* Stated exercise A *
In the round eight chess report, how many moves did the game between Alexandra Kosteniuk and Pia Cramling last?
* Stated exercise B *
Using the round eight chess report, explain why Pogonina chose 4…Be7 against Zhukova.
* Stated exercise C *
Continue the round eight chess report past its last sentence.

* Given passage *
(begin)

The round eight was very important for the leaders: two of them played each other, Mariya Muzychuk versus Koneru. From the very first move Mariya took the initiative, Koneru blundered in the endgame and lost. Kosteniuk-Cramling and Zhukova-Pogonina finished in a draw by threefold repetition.  Khademalsharieh and Hou played a very long game, and the more experienced Chinese won in a very complicated fight.  Dzagnidze played in her usual aggressive style and won her first game after Almira made two mistakes in a raw. The battle between Anna Muzychuk and Stefanova finished in a long draw, being the last game of this round.

Cramling-Kosteniuk  Alexandra Kosteniuk – Pia Cramling 0,5–0,5

Alexandra: “Pia surprised me with this opening variation, but I think I played at least interesting” (Pia chose original 10…f5 in the Taimanov Variation of Sicilian Defence). Soon the position became very sharp, with opposite side castles. It was difficult to evaluate who was better and the game finished with a draw in 35 moves by threefold repetition.
 Natalia Zhukova – Natalija Pogonina 0,5–0,5

As the ladies admitted at the press conference they started to play by themselves without knowing the theory just after move 4. That’s why Pogonina went for the solid 4…Be7 (instead of the more aggressive 4…Bb4). Curiously, it was interesting later to play anyway 7…Bb4 (7…Re8 was played). The endgame was a little bit better for White thanks to the pawn advantage on the Kingside, but it was not enough to win the game. Draw in 32 moves by threefold repetition.
Muzychuk,M-Koneru  Mariya Muzychuk - Humpy Koneru 1–0

Mariya: “Normally I play this line with black and what happened in the game it’s better for white”. Humpy: “I blundered 29…Bh3? because I did not see that it’s mate in the end of the variation 30.Rd5 Kf8 31.Nd4 (31.Nd2? Be6=) Rb1+32.Kh2 Be6 33.Rd8 Ke7 34.Nc6 mate”. The only move was 29…Rb6 and White is better but still there is a lot of fight. Finally 1-0 in 55 moves.
Sarasadat Khademalsharieh – Yifan Hou 0–1

It was a very long, interesting and complicated game. Yifan chose 5…Bxc3 to get a not standard position. Sarasadat reacted well and very soon sacrificed a pawn for good compensation. For some moment White was much better, but the position was too complex and finally Yifan found 28…Ne4! and managed to consolidate a slight advantage. After changing the queens she won a tough endgame with pawn up in 56 moves.

(end)

* Given data *

(begin)

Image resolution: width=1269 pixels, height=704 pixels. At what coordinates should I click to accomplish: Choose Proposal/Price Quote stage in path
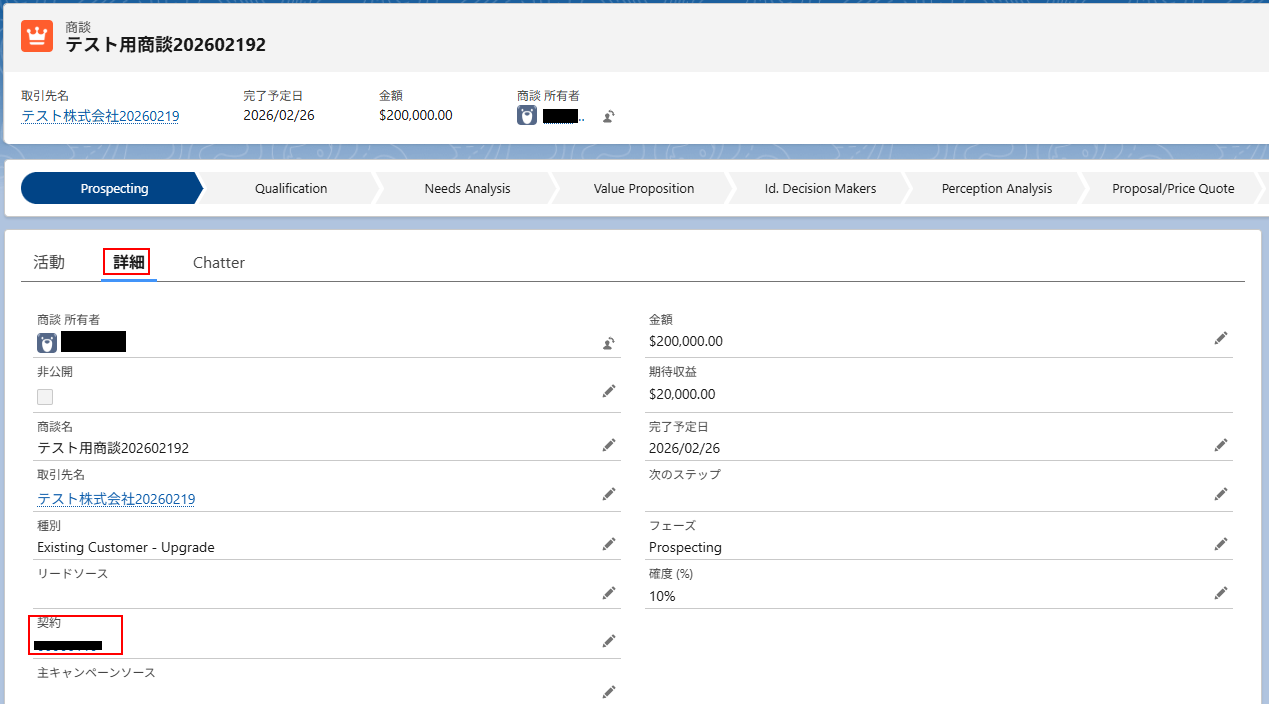[x=1172, y=188]
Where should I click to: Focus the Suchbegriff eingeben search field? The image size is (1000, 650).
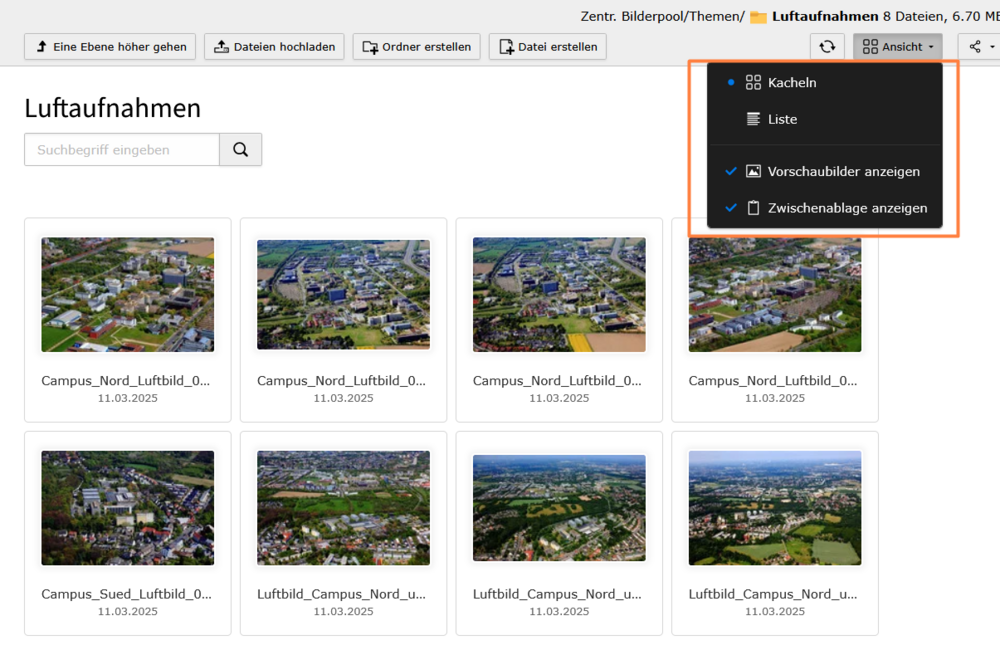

(end)

* Expected answer A *
35 moves, ending in a draw by threefold repetition.

* Expected answer B *
At the press conference both players said they were out of known theory right after move 4 and had to play on their own. So Pogonina chose the solid 4…Be7 over the more aggressive 4…Bb4.

* Expected answer C *
Dzagnidze (2)  Nana Dzagnidze – Almira Skripchenko 1–0

The game started with a very quiet opening, but soon Nana played an interesting piece sacrifice for two central pawns. The position looked dangerous for Black but Almira showed a lot of defensive recourses. But finally she made two mistakes 33...Kg8? (instead of correct 33...Rae8) and later 34...Rae8? (instead of 34...Ne5). Nana got the piece back and kept an extra pawn. White won in 50 moves.
Anna Muzychuk – Antoaneta Stefanova     0,5–0,5

The exchange variation of the Slav defense has a reputation to be a very quiet drawish line. But Antoaneta found the way to make the game spectacular with 4…e5. A lot of tactical possibilities appeared on the board and it was not easy for the players to understand who is better and why. Later, Antoaneta enjoyed some initiative but Anna defended well and the draw in 53 moves looks like a reasonable result.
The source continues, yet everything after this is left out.